Problem:
Each line of the data below holding the word "agent" must be copied.

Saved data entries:
+ + + + +
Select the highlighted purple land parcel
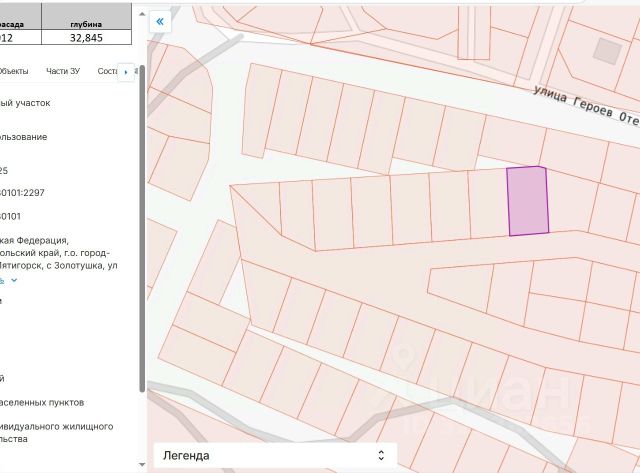This screenshot has height=473, width=640. click(x=528, y=202)

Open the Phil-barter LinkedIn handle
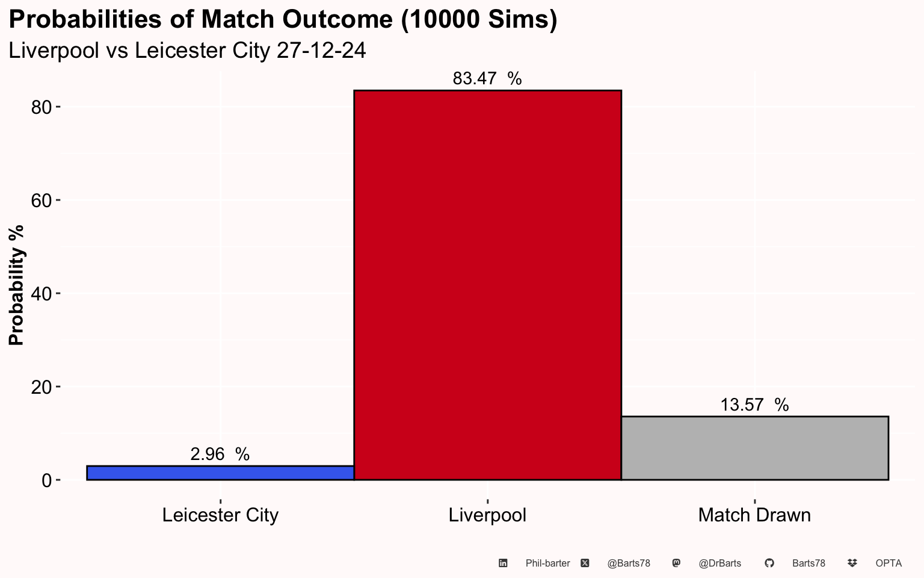[547, 564]
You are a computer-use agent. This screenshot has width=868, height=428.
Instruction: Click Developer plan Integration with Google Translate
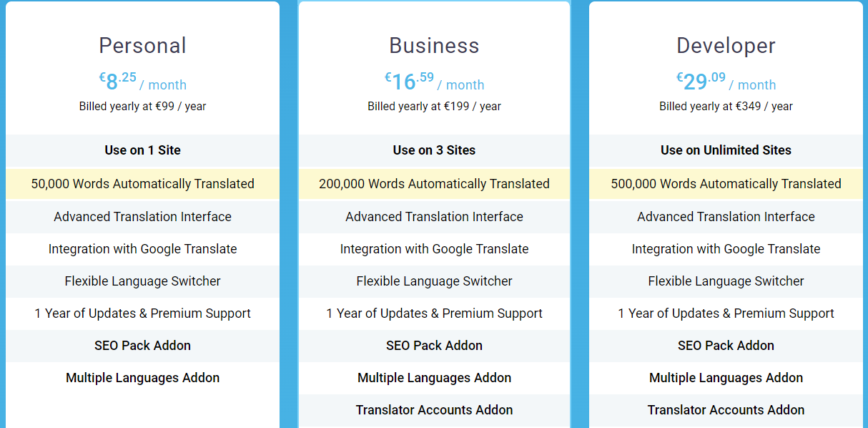point(726,249)
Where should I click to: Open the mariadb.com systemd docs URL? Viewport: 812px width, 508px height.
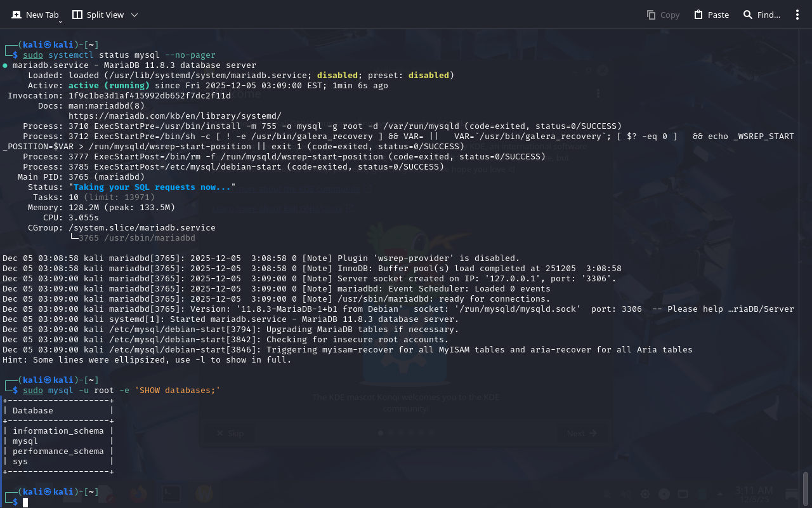[x=174, y=116]
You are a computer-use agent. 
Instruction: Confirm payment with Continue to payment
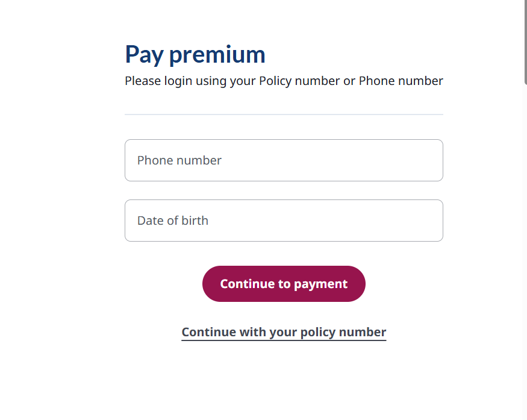(x=283, y=284)
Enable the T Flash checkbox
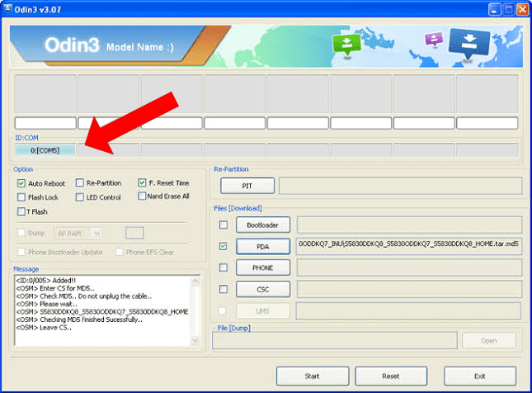The height and width of the screenshot is (393, 532). point(21,212)
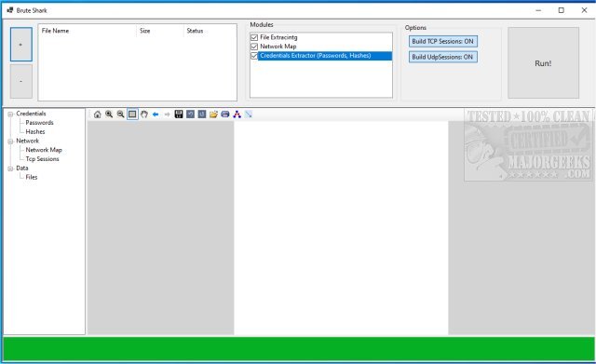Viewport: 596px width, 364px height.
Task: Click the home icon in graph toolbar
Action: (97, 114)
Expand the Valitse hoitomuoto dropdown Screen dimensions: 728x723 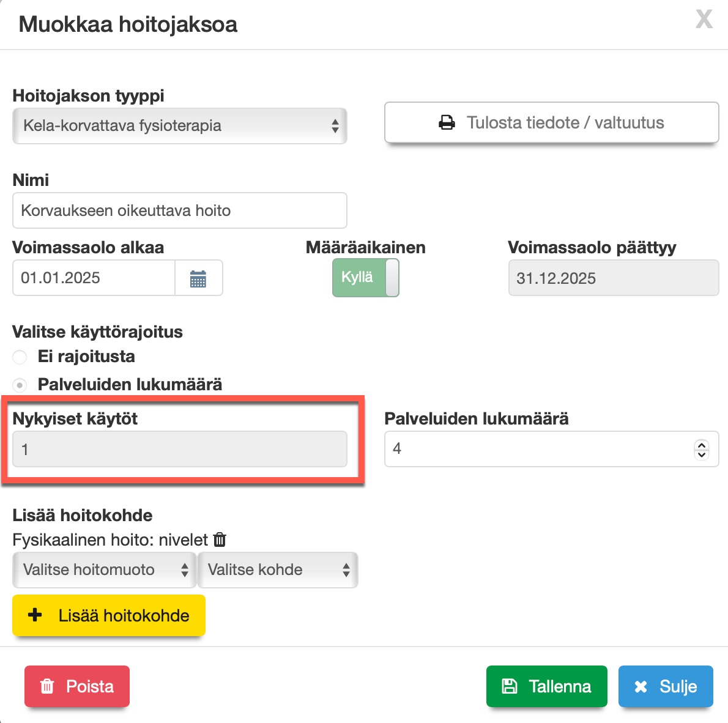104,570
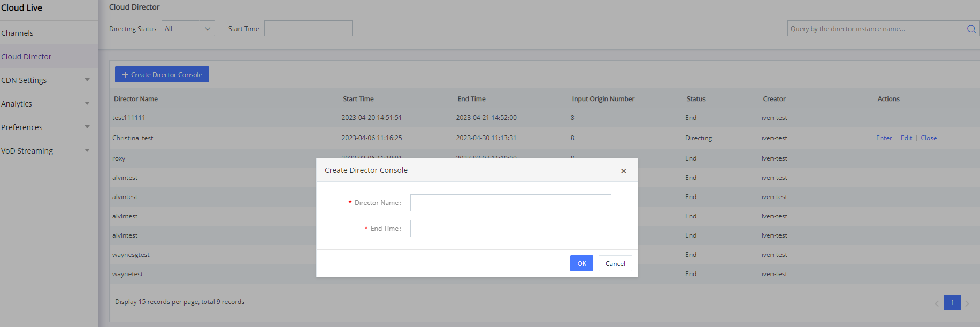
+ + + + +
Finished exercise:
You are a computer-use agent. This screenshot has width=868, height=428.
You are a computer-use agent. 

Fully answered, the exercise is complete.